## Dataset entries
■ ■ ■ ■

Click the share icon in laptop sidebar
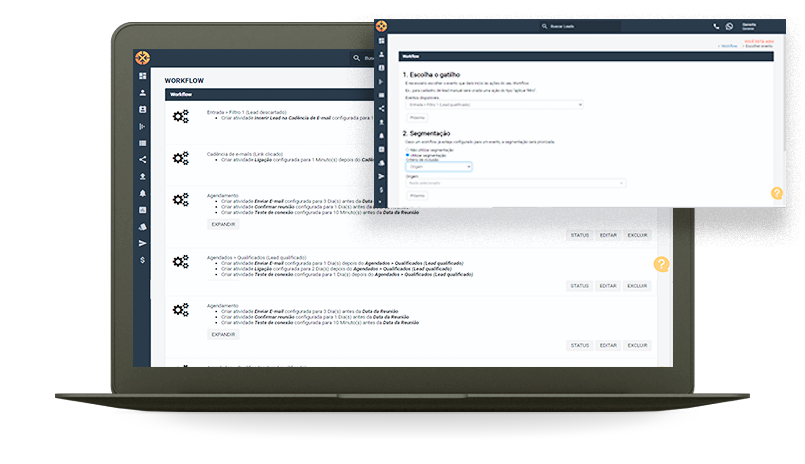805x464 pixels. pyautogui.click(x=143, y=159)
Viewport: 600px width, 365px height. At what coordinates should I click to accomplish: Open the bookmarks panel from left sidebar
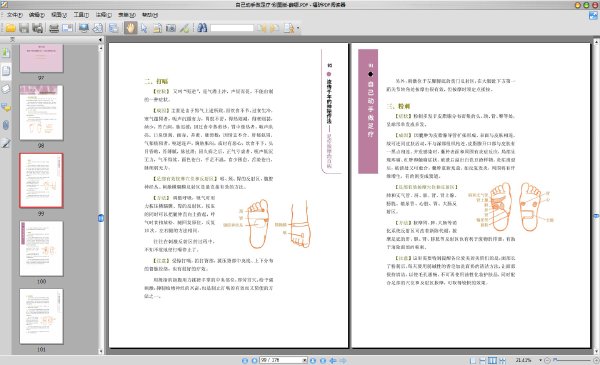tap(6, 53)
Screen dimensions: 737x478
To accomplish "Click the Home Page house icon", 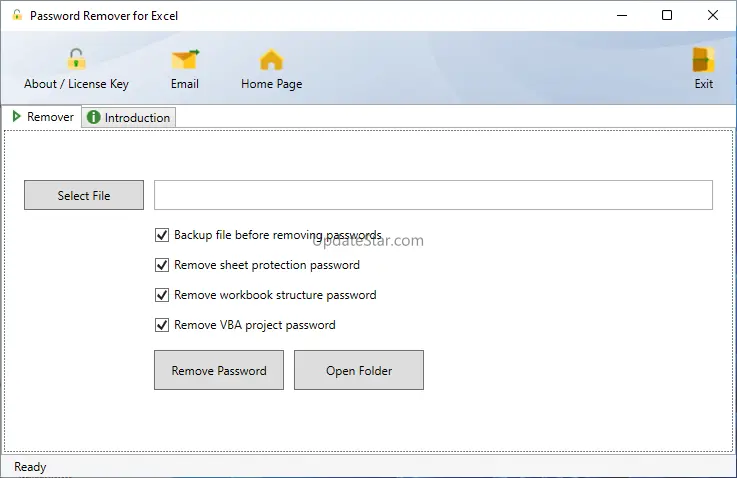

■ ■ ■ ■

## Task statement
In the entries above, find the line containing "Screen dimensions: 737x478". Transcribe it and every later line to the end, exactly, and leave out the pictures.

## Solution for this problem
Screen dimensions: 737x478
To accomplish "Click the Home Page house icon", 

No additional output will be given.